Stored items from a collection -
====

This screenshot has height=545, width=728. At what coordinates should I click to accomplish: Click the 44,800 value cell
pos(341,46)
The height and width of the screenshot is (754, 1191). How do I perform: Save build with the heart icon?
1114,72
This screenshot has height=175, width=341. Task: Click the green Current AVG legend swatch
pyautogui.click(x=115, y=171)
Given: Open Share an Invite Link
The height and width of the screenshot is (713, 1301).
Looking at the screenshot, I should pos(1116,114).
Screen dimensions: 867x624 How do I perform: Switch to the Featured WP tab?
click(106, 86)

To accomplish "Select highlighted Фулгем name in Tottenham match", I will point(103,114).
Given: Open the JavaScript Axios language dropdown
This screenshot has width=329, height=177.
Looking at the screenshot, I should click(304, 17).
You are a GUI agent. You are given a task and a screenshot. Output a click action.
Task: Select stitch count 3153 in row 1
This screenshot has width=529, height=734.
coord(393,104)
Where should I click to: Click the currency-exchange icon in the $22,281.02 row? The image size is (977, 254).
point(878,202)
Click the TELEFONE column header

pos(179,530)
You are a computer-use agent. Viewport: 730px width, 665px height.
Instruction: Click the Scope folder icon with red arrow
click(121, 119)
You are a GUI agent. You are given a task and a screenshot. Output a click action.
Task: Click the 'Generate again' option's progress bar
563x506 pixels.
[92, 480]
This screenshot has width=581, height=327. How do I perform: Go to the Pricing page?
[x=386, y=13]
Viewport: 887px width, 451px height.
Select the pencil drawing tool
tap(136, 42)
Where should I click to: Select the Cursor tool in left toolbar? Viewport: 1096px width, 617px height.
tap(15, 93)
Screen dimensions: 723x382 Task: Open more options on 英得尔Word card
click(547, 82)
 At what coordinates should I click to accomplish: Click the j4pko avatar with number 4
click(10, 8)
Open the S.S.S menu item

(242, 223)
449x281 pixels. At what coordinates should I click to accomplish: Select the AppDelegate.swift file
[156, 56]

====

TASK - Keep only the lines from the line with "This screenshot has width=581, height=327." to the end of the records above, and repeat them exactly.

PROBLEM SOLUTION -
This screenshot has width=581, height=327. How do I perform: Go to the Pricing page?
[x=386, y=13]
Viewport: 887px width, 451px height.
Select the pencil drawing tool
tap(136, 42)
Where should I click to: Select the Cursor tool in left toolbar? Viewport: 1096px width, 617px height.
tap(15, 93)
Screen dimensions: 723x382 Task: Open more options on 英得尔Word card
click(547, 82)
 At what coordinates should I click to accomplish: Click the j4pko avatar with number 4
click(10, 8)
Open the S.S.S menu item

(242, 223)
449x281 pixels. At what coordinates should I click to accomplish: Select the AppDelegate.swift file
[156, 56]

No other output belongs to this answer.